Researchers at Aqua Security found evidence of cyberattacks initiated by the TeamTNT gang. The company marked one of these as a “Kangaroo attack” (a cyberattack known for distributing processing power to crack bitcoin’s encryption). The hacker collective was believed to be “non-active” since 2021, but its sudden appearance hints at a bigger attack.
TeamTNT is a popular threat actor specializing in cloud hacking and was involved in several high-profile cases. In the latest attack, the cloud-native security company discovered that the scripts and malware used by the threat actor resemble TeamTNT. As per reports, the hacker group allegedly stopped services last year with a departing note, but the new series of attacks indicate their return.
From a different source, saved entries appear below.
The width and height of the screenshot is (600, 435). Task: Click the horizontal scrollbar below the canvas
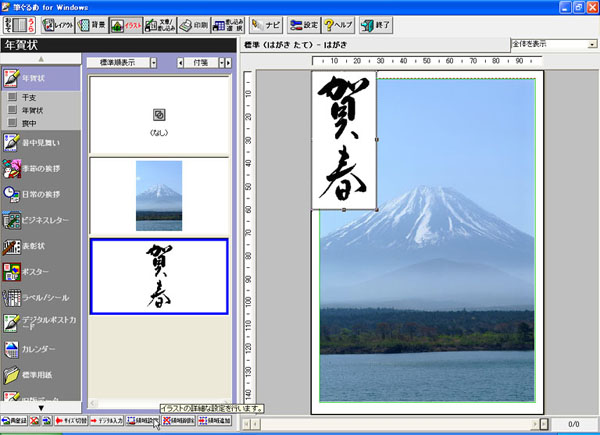coord(400,424)
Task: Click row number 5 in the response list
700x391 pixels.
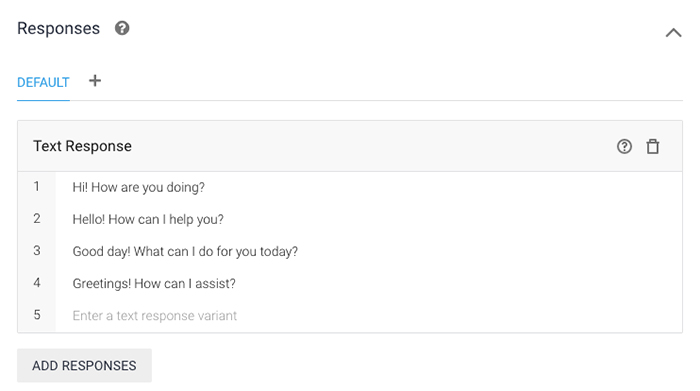Action: coord(37,315)
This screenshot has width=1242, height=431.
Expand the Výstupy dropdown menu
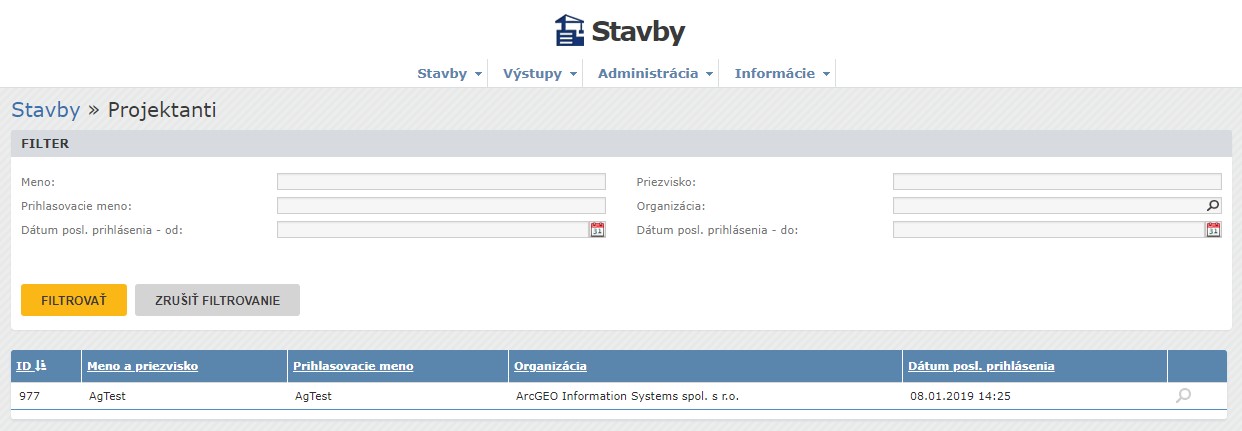coord(540,74)
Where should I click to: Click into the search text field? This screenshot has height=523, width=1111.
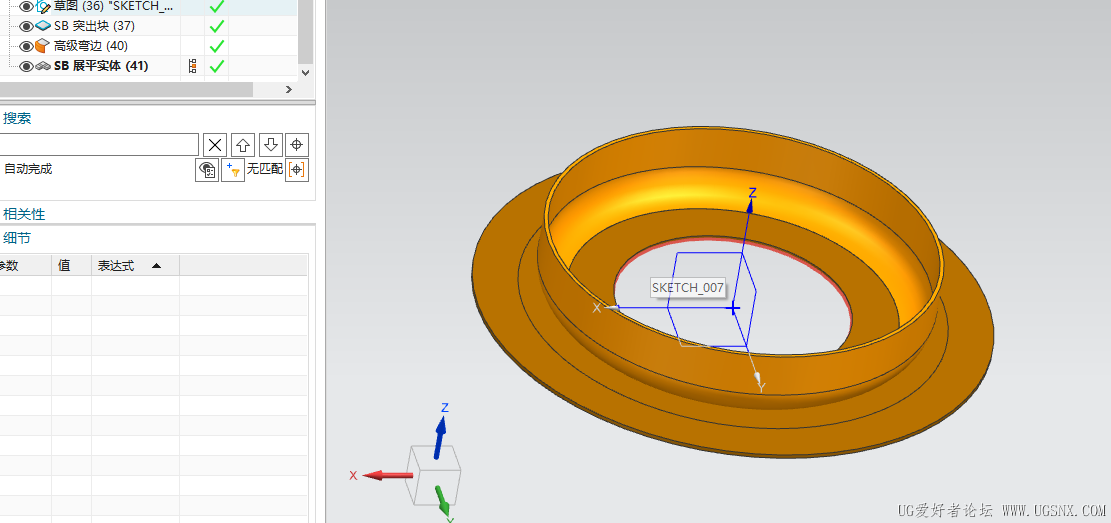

Aqua Security shares a report on TeamTNT
On September 15, 2022, Aqua Security reported a series of attacks that used similar patterns as that of TeamTNT. The hacker group emerged as a cloud threat actor in 2020 and targeted cloud environments, including misconfigured Kubernetes clusters, Docker APIs, Kubernetes UI tools, Redis servers, and more.
On November 6, 2021, the hacker collective announced its farewell note via a Twitter post. However, it covertly infected new victims using the old malware as its primary tool. The hacker group was allegedly using scanning and infecting new victims after cybersecurity researchers discovered it. However, many researchers and cybersecurity firms are fixated on whether the new threat actor is indeed TeamTNT.
According to Assaf Morag, lead data analyst at Aqua Security, the company identified three attacks that use various signatures and tools, some of which are associated with TeamTNT. In response to the attacks, the company claimed that it was “certain that this vibrant threat actor has renewed its malicious activity.”
Kangaroo malware attack explained
Kangaroo malware attackers exploit the Elliptic Curve Discrete Logarithm Problem (ECDLP) and use the ECDLP solver to target victims on the Cloud. According to Aqua Security, the attackers scan for a “misconfigured Docker Daemon” on the victim’s systems, then deploys alpine (a vanilla container image).
It runs in a distributed fashion since the “algorithm breaks the key into chunks,” according to Aqua Security. It spreads them to various nodes (attacked servers), which later collect results and can be written in a text file. If a TA (Threat Actor) succeeds in breaking the cryptographic encryption, then it can have a “devastating effect on the entire internet,” reports Aqua Security.